角都の匂いが好きだ。飛段はジジくせーと言っていたがその言い分も分かる。少しポマードの様な整髪剤の香りとお線香の様な香りが、爽やかや軽やかとは真逆の重めな匂いがする。それに加えて換金所のあの死の香りが混ざってお世辞にもいい香りだとは言えないが、好きな匂いだ。……好きな匂いなのか?多分きっと角都だから好きな匂いになったんだろう。堪らなく愛おしい。いつの間にか顔を埋める様にして楽しんでいると、呆れた角都から離れ落ちた右腕がリリーの後ろに周り首根っこを掴むと、ゆっくりと引き離した。
『……しつこいぞ』
「………だって、」
名残惜しいように首元に居る離れた右腕にキスをすると大きな蜘蛛の様に動き出してリリーの体の上を這って胸まで来るとまさぐり始めた。大きな手が胸を包み込む様にして動いている。触れられた所が熱い。角都に至ってはこちらに振り向きもしない。
「……あっ…」
『片腕に遊んで貰え』
離れた右腕は個体の生き物様に動き、外套の外から中へと潜り込むと体を伝って太腿まで降りてきた。柔らかい肌からゆっくりと移動し下着に手をかけ濡れた秘部に太い指がつぷりと音を立て侵入してくる。狭い肉壁の中を蠢き、リリーが気持ちいと感じる所を分かっているかのようにグリグリと刺激した。触れられていると考えるだけで興奮し愛液が溢れ、脚が震えた。

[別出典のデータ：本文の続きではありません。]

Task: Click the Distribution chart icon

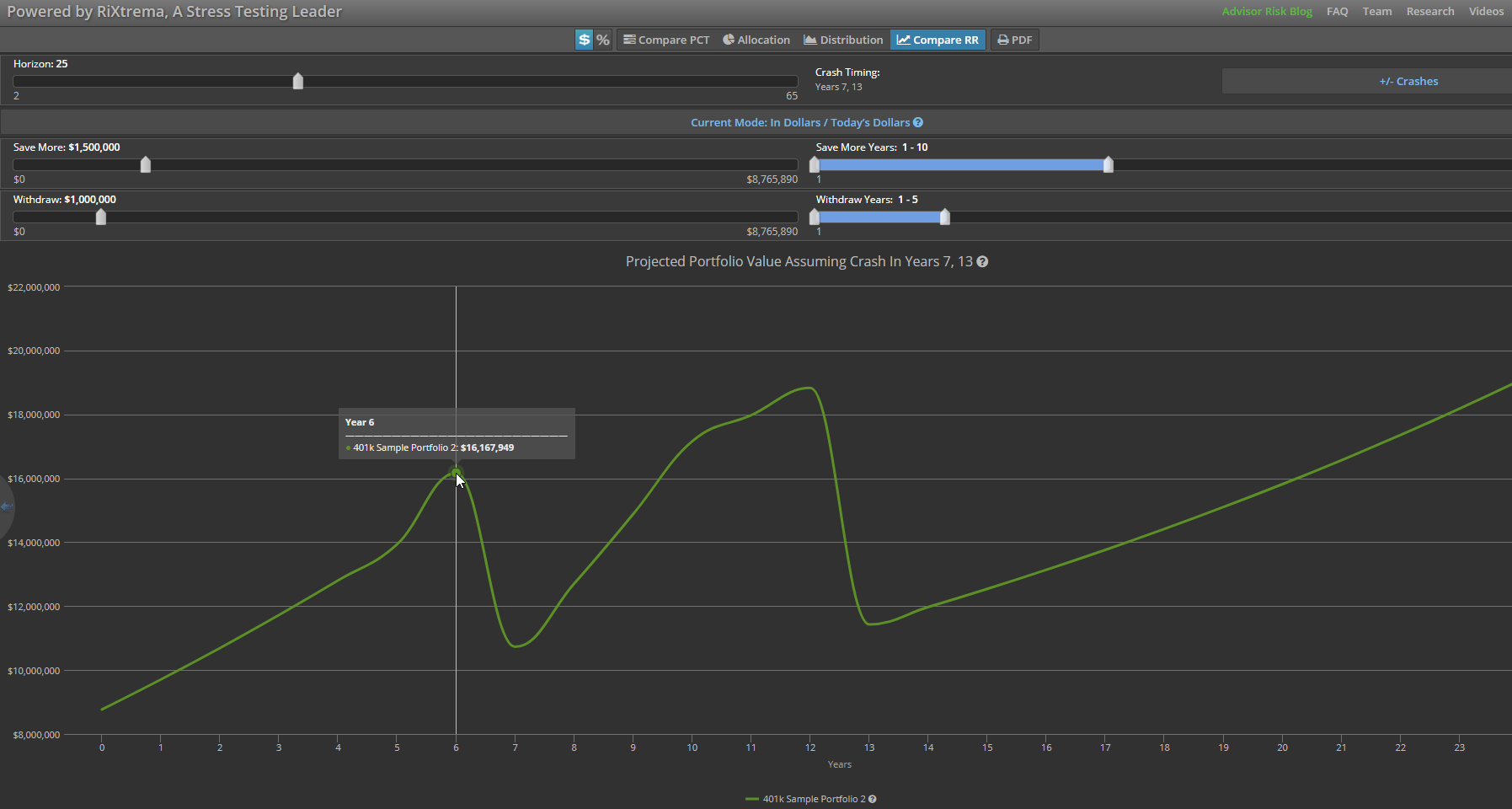Action: [809, 40]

もっと欲しい…角都のが…無慈悲に突いて欲しい
「…っ…んんっ…嫌…だ…っ」
『楽しんでいるように聞こえるが?』
「…角都ぅ…っ…角都じゃないと嫌」
『それも俺の体の一部だ』
秘部から片腕の指が愛液と一緒にぬるりと抜け落ちるとスルスルと角都の腕に戻った。振り返ると既に出来上がったリリーの肩を抱え、乱れた着衣を直すと賞金首の写真をリリーの前に掲げる。
『丁度この近くの里にこの賞金首が居るらしい』
「……それで?」
『今夜はその里の宿を取る。お前はこいつを取ってこい。そしたらご褒美くれてやる…続きをな』
「……ずるい!…そんなの…あんまり」
『欲しくないのか?』
あえて角都はリリーの耳元でいやらしく囁く。背筋がゾクゾクして子宮が疼いた。今すぐにでも欲しいくらいだ。
「…やっぱり指でいいからイかせて?」
『お前を横に置くのは金になるからだ。賞金首を取ってきたらいくらでもくれてやる。…日が暮れる前に里に行くぞ』
角都はリリーの頬を掴みながらそう言うと、離して里のある方向に向かって行ってしまった。いくらでもくれるように次の任務前に終わらせなきゃ…
リリーは立ち上がり木屑を払うと角都の後を追った。